> [PROBLEM STATEMENT]:
Using the material below, return exactly the lines between the one holding "This screenshot has height=610, width=1023." and the one holding "Task: Click the text", inclusive, and no others.

> [GIVEN INFORMATION]:
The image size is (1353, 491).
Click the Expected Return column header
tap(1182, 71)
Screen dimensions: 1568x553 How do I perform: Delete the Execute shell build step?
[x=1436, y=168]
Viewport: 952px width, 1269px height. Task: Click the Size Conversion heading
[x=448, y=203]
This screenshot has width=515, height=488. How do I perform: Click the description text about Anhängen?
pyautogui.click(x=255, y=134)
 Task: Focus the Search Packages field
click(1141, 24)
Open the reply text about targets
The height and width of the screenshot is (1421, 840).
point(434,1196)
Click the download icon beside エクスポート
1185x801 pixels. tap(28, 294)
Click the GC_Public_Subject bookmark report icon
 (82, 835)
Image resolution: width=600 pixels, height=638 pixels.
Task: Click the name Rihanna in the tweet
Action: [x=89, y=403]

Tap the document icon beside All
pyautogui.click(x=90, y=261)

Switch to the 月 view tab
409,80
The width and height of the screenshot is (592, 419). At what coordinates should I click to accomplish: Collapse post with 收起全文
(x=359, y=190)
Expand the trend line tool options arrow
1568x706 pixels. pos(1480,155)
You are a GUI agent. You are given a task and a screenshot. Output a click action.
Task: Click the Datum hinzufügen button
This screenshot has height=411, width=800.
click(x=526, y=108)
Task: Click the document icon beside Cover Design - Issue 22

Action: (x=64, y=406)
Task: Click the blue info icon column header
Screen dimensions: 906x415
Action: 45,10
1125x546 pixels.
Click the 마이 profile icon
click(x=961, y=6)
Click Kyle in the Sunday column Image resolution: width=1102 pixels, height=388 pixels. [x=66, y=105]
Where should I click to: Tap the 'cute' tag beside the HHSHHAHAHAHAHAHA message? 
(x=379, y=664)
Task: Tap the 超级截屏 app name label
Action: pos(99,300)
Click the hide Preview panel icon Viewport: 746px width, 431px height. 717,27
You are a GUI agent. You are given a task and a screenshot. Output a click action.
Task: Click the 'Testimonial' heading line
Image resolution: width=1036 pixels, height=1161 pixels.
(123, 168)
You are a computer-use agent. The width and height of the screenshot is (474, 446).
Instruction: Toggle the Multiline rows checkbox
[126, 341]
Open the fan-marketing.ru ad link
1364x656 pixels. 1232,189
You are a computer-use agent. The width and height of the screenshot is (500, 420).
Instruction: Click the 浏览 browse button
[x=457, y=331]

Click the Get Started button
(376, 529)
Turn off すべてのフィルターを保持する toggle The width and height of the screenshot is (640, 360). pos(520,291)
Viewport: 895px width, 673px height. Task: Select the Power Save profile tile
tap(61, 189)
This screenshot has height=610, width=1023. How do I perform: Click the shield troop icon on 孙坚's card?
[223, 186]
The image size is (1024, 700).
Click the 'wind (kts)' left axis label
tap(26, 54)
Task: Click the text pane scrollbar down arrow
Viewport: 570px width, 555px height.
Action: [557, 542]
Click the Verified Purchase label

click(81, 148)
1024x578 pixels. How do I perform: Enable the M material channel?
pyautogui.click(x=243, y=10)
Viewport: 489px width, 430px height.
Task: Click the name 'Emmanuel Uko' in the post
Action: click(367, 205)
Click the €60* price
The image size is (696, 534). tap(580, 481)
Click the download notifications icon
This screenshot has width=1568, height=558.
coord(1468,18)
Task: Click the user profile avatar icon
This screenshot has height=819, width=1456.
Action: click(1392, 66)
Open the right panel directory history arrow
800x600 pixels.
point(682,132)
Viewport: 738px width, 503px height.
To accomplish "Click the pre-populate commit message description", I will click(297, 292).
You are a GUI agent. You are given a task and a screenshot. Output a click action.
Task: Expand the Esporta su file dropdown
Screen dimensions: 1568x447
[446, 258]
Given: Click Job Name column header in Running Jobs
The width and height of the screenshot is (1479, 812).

> [TASK SOLUTION]:
This screenshot has height=610, width=1023. How do I perform: Click the shield troop icon on 孙坚's card?
[223, 186]
The image size is (1024, 700).
Click the 'wind (kts)' left axis label
tap(26, 54)
Task: Click the text pane scrollbar down arrow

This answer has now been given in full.